第3話 爆弾技師_ヒルダ
ヘンリーの唄を聴き終えたアルドたちは、ホライの集落と第3の炭鉱を結ぶ大橋に来ていた。
「いつ見ても立派な橋でござるなぁ」
「コノ橋の材料ヲ集めタノガ、マルデ昨日のことノヨウ、デスノデ!」
切り立った山の間、霧が立ち込め、底の見えない谷からしっかりと伸びる堅牢な石橋だ。
アルドたちがマクマクの森や炭鉱で材料を集め、ゴードンをはじめとした村人たちが長い時間をかけて再建した、橋だ。
「あ! アルドさんたち、おひさしぶり」
アルドたちが感慨に浸りながら橋を渡っていると、あと少しで対岸というところで、明るい女性の声がした。
「ヒルダ、グレースも 久しぶり」
橋の対岸には、大きく手を振るヒルダと、しかめっ面のグレースがいた。
「久しぶり。わしゃ、賑やかなのは嫌だと言ったんだが、この娘が『どうしても』というから……」
しかめ面ながらも、どこか嬉しそうな声音でいうグレースに、ヒルダは「もー。
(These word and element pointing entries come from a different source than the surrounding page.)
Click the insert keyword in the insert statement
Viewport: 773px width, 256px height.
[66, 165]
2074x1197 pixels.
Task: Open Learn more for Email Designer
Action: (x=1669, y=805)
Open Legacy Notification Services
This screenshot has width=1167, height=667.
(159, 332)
またそんなこと言って」と慣れたように笑う。
「はい、ここは橋のスタンプね」
ヒルダに3つ目にスタンプを押してもらったアルドは、手元の目線を落とす。
「これで、残り一か所か…… うーん。何も思いつかないなぁ」
「残りは、花の絵でござるか…… マーロウ殿の自宅付近に花畑はあったでござるが……」
「花のマークなら、モナとマクマクが担当のはずだがね」
悩むアルド達に、グレースがさらりと言う。
グレースがヒントではなく答えを言ってしまったからか、まぁ、いいか。という雰囲気を出してヒルダが「あの子たちには、村の中ならどこにいてもいいって伝えてあるの」と続ける。
「モナとマクマク…… でも、村の中にいたかしら?」
「村の中は100%回りましたが、モナさんもマクマクさんもいなかったですノデ!」
「え! 村の中にいないの!?」
エイミとリィカの証言に、ヒルダが驚いた顔をする。
「ヒルダとグレースは、モナとマクマクの居場所に心当たりないか?」
「村外の人間が間違って炭鉱に入っちまったらコトだから、炭鉱の前は大人を置くようにはしたが……」
「人数が足りなくて、森の前には大人を置けなかったから。村の外に出るとしたら、森ね」
「あの森には魔物が出るでござる。子供が行くには危険でござる」
「確認に行きましょ」
アルドたちは、マクマクの森に向かって駆けだした。